A Moody’s cortou o rating da Itália para “A2″, ante “Aa2″ e manteve a perspectiva negativa, sinal de que mais rebaixamentos são possíveis dentro de dois anos. A ação conclui a revisão do rating iniciado em junho deste ano.
As agências de classificação de risco, que dão notas para países, empresas e negócios, determinando sua suposta credibilidade financeira, foram muito criticadas por terem falhado na crise global de 2008/2009.
Elas deram boas notas para operações de vendas de hipotecas imobiliárias nos EUA que afundaram bancos e investidores e geraram a grande crise financeira.
O rating, ou classificação de risco, refere-se ao mecanismo de classificação da qualidade de crédito de uma empresa, um país, um título ou uma operação financeira.
Ele busca mensurar a probabilidade de calote de obrigações financeiras, ou seja, o não-pagamento, incluindo-se atrasos e ou falta efetiva do pagamento. O rating é um instrumento relevante para o mercado, uma vez que fornece aos potenciais credores uma opinião supostamente independente a respeito do risco de crédito do objeto analisado.
Preocupações com a Itália
Entre os fatores que levaram a agência a rebaixar a nota está o aumento dos riscos de financiamento de longo prazo para os países da zona do euro com alto nível de dívida pública, caso da Itália. Outro ponto de preocupação é o enfraquecimento da economia italiana devido às deficiências macroeconômicas estruturais e uma perspectiva de desaceleração mundial.
Devido às incertezas econômicas e políticas enfrentadas pelo país, a Moody’s ressalta também os riscos de implementação e o tempo necessário para alcançar as metas fiscais para reverter a tendência adversa de crescimento da dívida pública italiana.
“A perspectiva negativa reflete os riscos econômicos e financeiros em curso na Itália e na área do euro. O ambiente de mercado incerto e o risco de uma maior deterioração do sentimento dos investidores poderá limitar o acesso do país aos mercados de dívida pública”, diz o comunicado da agência.
Segundo a Moody’s, se esses riscos se materializarem e se a disponibilidade das fontes externas de liquidez de longo prazo continuarem incertas, o rating do país poderá se rebaixado para níveis de classificação “substancialmente” mais baixos.
Em meados do mês passado, a Standard and Poor’s (S&P) já havia rebaixado o rating de crédito soberano da Itália para “A”, também com perspectiva negativa.

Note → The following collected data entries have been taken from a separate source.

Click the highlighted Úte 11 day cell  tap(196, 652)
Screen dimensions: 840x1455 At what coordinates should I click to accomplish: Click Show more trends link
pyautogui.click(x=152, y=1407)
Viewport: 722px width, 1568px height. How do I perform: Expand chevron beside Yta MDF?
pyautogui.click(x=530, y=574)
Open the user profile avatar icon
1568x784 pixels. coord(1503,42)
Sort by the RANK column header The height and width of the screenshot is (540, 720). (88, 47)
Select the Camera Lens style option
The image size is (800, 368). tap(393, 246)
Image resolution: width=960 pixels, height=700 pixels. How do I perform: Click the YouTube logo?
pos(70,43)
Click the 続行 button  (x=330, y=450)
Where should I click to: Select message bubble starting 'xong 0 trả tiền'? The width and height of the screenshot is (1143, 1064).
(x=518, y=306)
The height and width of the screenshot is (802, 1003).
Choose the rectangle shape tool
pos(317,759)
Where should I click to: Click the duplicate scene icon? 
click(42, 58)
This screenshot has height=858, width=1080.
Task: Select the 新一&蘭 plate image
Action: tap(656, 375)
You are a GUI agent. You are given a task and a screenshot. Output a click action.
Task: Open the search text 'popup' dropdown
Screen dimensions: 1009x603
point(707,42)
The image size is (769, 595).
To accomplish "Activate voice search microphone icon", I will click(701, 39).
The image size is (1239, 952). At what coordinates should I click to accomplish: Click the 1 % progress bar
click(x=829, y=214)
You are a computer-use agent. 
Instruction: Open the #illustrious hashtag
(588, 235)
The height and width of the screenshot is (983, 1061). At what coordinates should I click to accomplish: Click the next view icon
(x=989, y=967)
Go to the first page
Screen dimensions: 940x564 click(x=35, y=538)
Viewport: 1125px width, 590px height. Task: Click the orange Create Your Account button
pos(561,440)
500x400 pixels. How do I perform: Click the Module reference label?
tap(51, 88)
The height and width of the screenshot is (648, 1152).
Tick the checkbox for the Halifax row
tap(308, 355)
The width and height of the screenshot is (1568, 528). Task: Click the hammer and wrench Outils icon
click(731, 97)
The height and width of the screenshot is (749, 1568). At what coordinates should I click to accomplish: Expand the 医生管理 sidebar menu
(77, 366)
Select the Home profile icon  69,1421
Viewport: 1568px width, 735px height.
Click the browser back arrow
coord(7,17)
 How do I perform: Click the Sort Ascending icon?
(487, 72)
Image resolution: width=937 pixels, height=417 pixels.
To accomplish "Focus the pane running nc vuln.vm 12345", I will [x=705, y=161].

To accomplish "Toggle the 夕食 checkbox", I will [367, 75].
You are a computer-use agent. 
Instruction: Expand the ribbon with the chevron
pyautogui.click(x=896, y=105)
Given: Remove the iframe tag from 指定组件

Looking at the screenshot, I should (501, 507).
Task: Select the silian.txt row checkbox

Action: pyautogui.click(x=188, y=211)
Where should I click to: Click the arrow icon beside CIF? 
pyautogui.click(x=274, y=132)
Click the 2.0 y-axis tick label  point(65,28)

Brasil está a anos de distância de “A”, diz Moody’s
Mais cedo, um analista da Moody’s afirmou que a transparência e o rigor fiscal podem ajudar o Brasil a subir de nível nos ratings soberanos, mas uma eventual mudança para “A” ainda está a anos de distância.
“O Brasil terá de criar uma nova trajetória” para sair de níveis mais baixos de investimento para notas superiores, disse Mauro Leos, analista para o Brasil da agência de classificação de risco Moody’s Investors Service.